La prensa y el ahínco de la política
Los comentaristas políticos se suelen mostrar con un plus de crítica hacia las formaciones con las que no suelen coincidir, especialmente contra los grupos conservadores, sea interesada o desinteresadamente. Hay también tertulianos de todos los colores y libre es cada cual para elegir el suyo. Eso resultaba una obviedad en la época de la transición, en que todas las opciones de la derecha constituían una versión más o menos homologable del régimen anterior, pero cuya canalización a través de UCD les concedía un visado democrático. No habría de extrañarnos esa ligera, o no tanto, falta de neutralidad de la prensa, si tenemos en cuenta que la derecha española siempre se ha manifestado acomplejada a causa de su origen.
El problema de la izquierda es otro, y tiene que ver con el agotamiento de sus referencias políticas en el universo ideológico. Ahora ya no pueden acusar a las derechas de dictatoriales por la sencilla razón de que ya no quedan dictadores de derechas. Claro que tampoco quedan muchos retos revolucionarios, ni pueblos o naciones oprimidas dentro del mundo civilizado, aunque algunos sigan manifestando una obsesión enfermiza por buscarlas.
El esquema político heredado del pasado, también en este bando, queda reducido a la mínima expresión, y toca ahora recomponer los mensajes para que definitivamente el electorado no tome otros derroteros, como ha venido ocurriendo en las últimas convocatorias electorales.

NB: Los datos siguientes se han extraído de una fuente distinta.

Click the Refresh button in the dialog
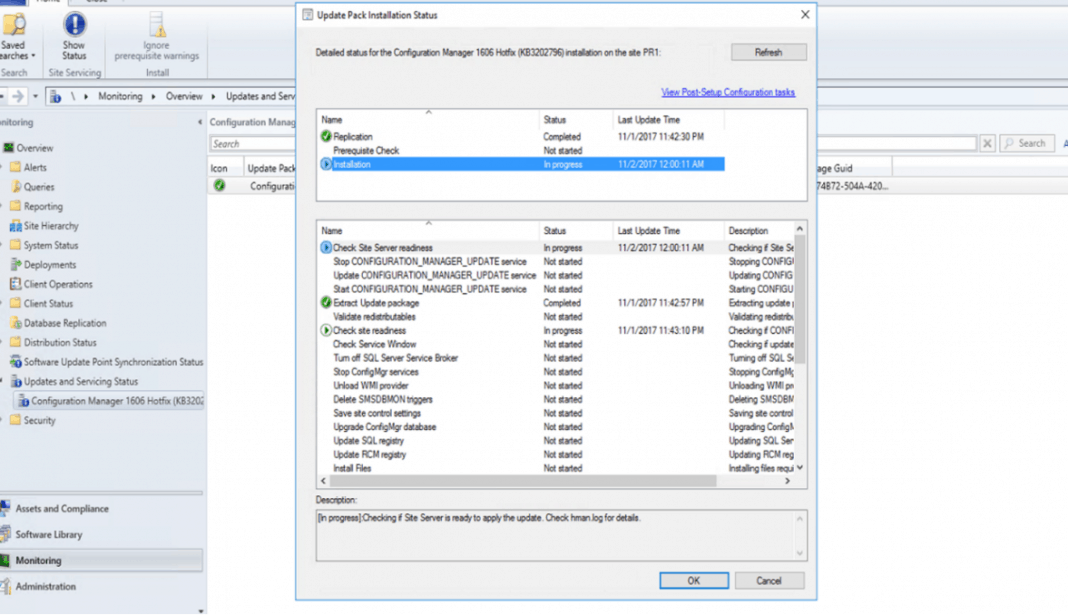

Los programas de unos y otros, leídos con detenimiento, parecen un calco de buenas intenciones, que todos damos por supuesto que nunca cumplirán, especialmente en lo referente a supresión de privilegios de la clase dirigente. En eso, como en Fuenteovejuna, todos están a una, y ni un paso atrás.
Por eso, la izquierda tradicional, descolocada, se mueve tímida por la línea peligrosa que marcan los grupos antisistema, tratando de situarse de nuevo a rebufo de las clases populares, cuando éstas amenazan con darles la espalda. Aún así, ni unos ni otros terminan de identificar las verdaderas preocupaciones de los ciudadanos y todos acaban por acusar a sus adversarios de los peores pecados, que suelen ser también los propios. El populismo, vistas así las cosas, se convierte en una opción demasiado tentadora.
En definitiva, la clase política acelera su tendencia a la uniformidad o al extremismo cuando más difícil le resulta elaborar mensajes diferenciadores. Si leemos bien los programas, cualquier votante socialista podría asumir la mayoría de los mensajes de los candidatos populares, y viceversa, lo que motivaría el cambio de voto de mucha gente, es decir, arrebatarles el sillón a los suyos, y con las cosas de comer, no se juega. De ahí esas llamadas al odio, el enfrentamiento, la tensión ideológica, que diría el ínclito Zapatero, para impedir la desmovilización.
Lo de los comentaristas y tertulianos quedaría apenas como un rescoldo de batallas insustanciales a modo de aquellos fondos de reptiles de que tanto se habló en otros tiempos más decentes del periodismo. La moda hasta finales de siglo pasaba por la izquierda, indefectiblemente, porque hasta entonces solo la izquierda había evidenciado deseos de reconquistar la libertad.
Los periodistas jóvenes ahora, en cambio, han aprendido a actuar sin complejos y con total independencia de criterio, porque los objetivos a alcanzar ya son otros. Además, cobrar, ya solo cobran las estrellas mediáticas, por otorgar un poco de credibilidad a las opiniones de los medios, si es que les queda alguna.
La libertad ha dejado de ser un monopolio de nadie y la política solo debería ser un reflejo de inquietudes hacia la gente con problemas. O eso debieran entender las dirigentes de los partidos que con tanto ahínco luchan por el poder. El problema es que, en el fondo, a ellos les va mucho más en el empeño que el bienestar de los demás.